[Given passage start]

Wipeout, American Gladiators, Eureka, Ghost Hunters, Law and Order, Family Guy, and many more


----------



## Temarinyo (Jul 8, 2008)

Higurashi

>:3


----------



## Kirbizard (Jul 8, 2008)

It changes... Alot. 

Currently Reaper and Supernatural, but next month it could be different. <(@_@)>


----------



## Guilmon1fan (Jul 8, 2008)

I have alot of favorite shows but here are ones I watch the most. I am a big wrestling fan so I watch WWE Raw and Smackdown, ECW (To laugh at Mike Adamle's horrible wrestling commentary). I also like to watch many cartoons such as Digimon, Pokemon, and Skunk Fu (Big Time Fan) When I feel like learning about stuff, I watch Mythbusters, Dirty Jobs, Cash Cab, Dog The Bounty Hunter, and Criss Angel:Mindfreak.  Well, thats all I can think of right now.


----------



## sablelieger (Jul 10, 2008)

1) CSI - Las Vegas - SPIKE TV
2) The Ultimate Fighter - SPIKE TV
3) Future Weapons - Discovery
4) How Is Made - Science Channel
5) The Deadliest Catch - Discovery
6) Mythbusters - Discovery
7) The Shield - FX/SPIKE TV


----------



## Skullmiser (Aug 8, 2008)

Startrek
I have seen every episode of the original series, the animated series, voyager, and the next generation.  I find that startrek is related to every single conversation I ever have.


----------



## ~secret~ (Aug 8, 2008)

Monak said:


> Stargate SG-1 is my all time favorite show , I am glad they wrapped up the last lose end with Continuum.  I hope that Atlantas stays strong , or that Earth macks out the Asgard tech becomes the power house in the universe.  Also they really need to find out where and how the Ancients made ZPMs cause the epic lack of power bit is getting old.



Absolute legend. SG-1 is my favourite show of all time, who couldn't enjoy watching people blow the crap out of evil aliens with machine guns?


----------



## NekoFox08 (Aug 8, 2008)

Skullmiser said:


> Startrek
> I have seen every episode of the original series, the animated series, voyager, and the next generation.  I find that startrek is related to every single conversation I ever have.



I think your obsession with startreck goes beyond the furry fandom itself... it's scary... cause you even bring it up in lots of conversations xD

my favorite tv show would be... Ghost in the shell, or... I guess cowboy bebop... I get bored of tv easily


----------



## ~secret~ (Aug 8, 2008)

NekoFox08 said:


> I think your obsession with startreck goes beyond the furry fandom itself... it's scary... cause you even bring it up in lots of conversations xD
> 
> my favorite tv show would be... Ghost in the shell, or... I guess cowboy bebop... I get bored of tv easily



Anyone who watches Star Trek is a furry^^. The aliens in the show are humanoid creatures, isn't that what anthro characters are?

[Given passage end]
[Provided records start]

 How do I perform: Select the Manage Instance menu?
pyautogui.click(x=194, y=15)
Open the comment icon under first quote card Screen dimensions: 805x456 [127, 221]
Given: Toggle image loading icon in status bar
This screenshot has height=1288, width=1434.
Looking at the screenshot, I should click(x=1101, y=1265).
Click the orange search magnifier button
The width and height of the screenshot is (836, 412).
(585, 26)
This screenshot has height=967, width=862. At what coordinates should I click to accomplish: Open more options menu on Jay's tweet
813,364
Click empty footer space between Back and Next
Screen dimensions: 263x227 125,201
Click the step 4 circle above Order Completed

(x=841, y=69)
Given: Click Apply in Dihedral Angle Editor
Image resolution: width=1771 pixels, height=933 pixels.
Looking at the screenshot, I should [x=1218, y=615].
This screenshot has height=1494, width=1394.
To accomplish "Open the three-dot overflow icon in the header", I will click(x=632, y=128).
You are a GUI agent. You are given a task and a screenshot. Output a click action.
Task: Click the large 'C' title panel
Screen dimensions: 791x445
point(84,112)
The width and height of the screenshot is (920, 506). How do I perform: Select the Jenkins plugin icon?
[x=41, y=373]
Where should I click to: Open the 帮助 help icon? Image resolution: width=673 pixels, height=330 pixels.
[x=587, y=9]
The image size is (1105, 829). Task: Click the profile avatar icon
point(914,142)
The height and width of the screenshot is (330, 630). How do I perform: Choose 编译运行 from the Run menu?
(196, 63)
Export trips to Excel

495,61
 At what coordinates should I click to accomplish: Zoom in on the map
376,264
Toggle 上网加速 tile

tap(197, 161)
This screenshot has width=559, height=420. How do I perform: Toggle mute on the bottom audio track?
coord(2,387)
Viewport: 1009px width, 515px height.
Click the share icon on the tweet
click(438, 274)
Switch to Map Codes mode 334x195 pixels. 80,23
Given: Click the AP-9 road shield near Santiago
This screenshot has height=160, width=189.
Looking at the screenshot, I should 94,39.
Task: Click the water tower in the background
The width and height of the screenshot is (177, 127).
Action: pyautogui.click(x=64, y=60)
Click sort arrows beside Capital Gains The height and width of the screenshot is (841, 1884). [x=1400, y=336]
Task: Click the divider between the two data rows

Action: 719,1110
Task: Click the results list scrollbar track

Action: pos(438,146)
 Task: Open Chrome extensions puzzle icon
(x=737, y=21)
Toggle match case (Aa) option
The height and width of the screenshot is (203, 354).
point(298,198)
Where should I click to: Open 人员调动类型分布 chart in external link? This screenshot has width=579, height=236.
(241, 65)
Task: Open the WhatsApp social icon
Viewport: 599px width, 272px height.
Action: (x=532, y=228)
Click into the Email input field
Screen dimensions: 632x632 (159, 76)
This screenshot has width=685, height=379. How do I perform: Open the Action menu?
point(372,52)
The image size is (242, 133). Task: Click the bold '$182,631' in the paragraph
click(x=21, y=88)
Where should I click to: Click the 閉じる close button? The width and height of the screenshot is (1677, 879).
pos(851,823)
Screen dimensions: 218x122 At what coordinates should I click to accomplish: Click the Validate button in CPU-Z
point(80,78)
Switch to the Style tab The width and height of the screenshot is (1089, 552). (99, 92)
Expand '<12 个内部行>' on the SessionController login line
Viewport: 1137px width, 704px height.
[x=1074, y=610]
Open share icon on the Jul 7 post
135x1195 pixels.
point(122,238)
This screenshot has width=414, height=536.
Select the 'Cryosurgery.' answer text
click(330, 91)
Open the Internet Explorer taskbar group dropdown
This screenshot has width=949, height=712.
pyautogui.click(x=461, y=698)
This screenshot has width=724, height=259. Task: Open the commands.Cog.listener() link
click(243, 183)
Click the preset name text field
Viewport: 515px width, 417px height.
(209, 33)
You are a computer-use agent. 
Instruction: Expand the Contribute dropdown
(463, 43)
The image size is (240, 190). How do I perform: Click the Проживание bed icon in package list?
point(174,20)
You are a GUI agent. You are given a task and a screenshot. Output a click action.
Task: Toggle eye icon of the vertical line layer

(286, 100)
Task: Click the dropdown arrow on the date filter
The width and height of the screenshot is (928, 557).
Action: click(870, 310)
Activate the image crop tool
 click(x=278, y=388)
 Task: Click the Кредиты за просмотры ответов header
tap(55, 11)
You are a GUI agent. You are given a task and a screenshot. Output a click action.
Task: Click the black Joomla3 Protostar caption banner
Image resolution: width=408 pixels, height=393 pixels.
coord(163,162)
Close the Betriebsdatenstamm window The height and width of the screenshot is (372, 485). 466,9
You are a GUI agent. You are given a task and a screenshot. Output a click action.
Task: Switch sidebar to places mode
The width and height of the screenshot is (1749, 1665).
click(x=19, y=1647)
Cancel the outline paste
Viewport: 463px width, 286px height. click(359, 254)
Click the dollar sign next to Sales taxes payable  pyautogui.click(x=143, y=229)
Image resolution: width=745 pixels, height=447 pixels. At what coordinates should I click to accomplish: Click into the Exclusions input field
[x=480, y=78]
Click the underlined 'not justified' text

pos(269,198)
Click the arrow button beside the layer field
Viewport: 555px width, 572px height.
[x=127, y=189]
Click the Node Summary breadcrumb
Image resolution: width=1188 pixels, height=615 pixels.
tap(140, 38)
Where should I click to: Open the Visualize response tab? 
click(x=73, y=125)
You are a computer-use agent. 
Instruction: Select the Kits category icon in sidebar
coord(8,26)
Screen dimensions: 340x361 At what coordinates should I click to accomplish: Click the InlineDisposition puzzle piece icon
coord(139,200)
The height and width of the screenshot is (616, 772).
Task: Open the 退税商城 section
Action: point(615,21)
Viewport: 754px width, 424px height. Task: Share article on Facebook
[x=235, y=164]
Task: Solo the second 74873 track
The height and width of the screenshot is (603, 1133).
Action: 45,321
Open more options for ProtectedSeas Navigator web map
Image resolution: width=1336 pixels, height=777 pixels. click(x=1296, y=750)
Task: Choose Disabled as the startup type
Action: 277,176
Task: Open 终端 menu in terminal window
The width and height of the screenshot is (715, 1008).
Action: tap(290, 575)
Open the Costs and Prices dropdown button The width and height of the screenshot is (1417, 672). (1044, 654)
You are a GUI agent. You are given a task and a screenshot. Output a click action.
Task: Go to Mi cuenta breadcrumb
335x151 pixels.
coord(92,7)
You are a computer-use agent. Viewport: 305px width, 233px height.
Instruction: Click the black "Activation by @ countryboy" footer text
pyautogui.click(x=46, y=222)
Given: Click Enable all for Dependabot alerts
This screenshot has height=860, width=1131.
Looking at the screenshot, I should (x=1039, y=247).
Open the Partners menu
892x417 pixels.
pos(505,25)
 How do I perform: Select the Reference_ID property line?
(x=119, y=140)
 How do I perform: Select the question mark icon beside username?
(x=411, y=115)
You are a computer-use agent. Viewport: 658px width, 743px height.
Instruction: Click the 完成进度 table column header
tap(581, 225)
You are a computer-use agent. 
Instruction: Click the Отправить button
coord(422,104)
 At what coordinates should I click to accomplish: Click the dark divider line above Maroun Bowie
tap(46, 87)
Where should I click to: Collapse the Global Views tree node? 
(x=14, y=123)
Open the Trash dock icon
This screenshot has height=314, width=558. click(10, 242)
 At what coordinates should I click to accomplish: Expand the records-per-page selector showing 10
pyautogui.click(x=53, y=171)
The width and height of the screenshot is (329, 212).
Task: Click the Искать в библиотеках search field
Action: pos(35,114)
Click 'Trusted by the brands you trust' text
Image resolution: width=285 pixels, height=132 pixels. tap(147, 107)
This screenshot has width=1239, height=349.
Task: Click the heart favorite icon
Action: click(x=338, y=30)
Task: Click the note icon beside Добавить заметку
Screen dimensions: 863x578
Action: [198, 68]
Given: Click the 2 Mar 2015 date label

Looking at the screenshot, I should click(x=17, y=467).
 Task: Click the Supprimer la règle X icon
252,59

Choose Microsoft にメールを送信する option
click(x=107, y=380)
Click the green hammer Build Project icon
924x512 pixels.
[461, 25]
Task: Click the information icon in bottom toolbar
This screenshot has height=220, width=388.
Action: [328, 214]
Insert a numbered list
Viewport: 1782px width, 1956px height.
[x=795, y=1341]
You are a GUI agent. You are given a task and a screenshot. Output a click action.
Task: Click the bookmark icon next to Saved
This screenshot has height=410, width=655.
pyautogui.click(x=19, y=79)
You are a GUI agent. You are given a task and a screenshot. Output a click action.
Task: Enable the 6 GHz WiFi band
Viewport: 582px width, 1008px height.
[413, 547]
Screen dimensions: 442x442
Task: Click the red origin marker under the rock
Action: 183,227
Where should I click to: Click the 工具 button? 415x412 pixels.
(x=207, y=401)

[Provided records end]

What is asked:
In the forum thread about favorite TV shows, which Star Trek series does Skullmiser say they have seen every episode of?

The reply:
The original series, the animated series, Voyager, and The Next Generation.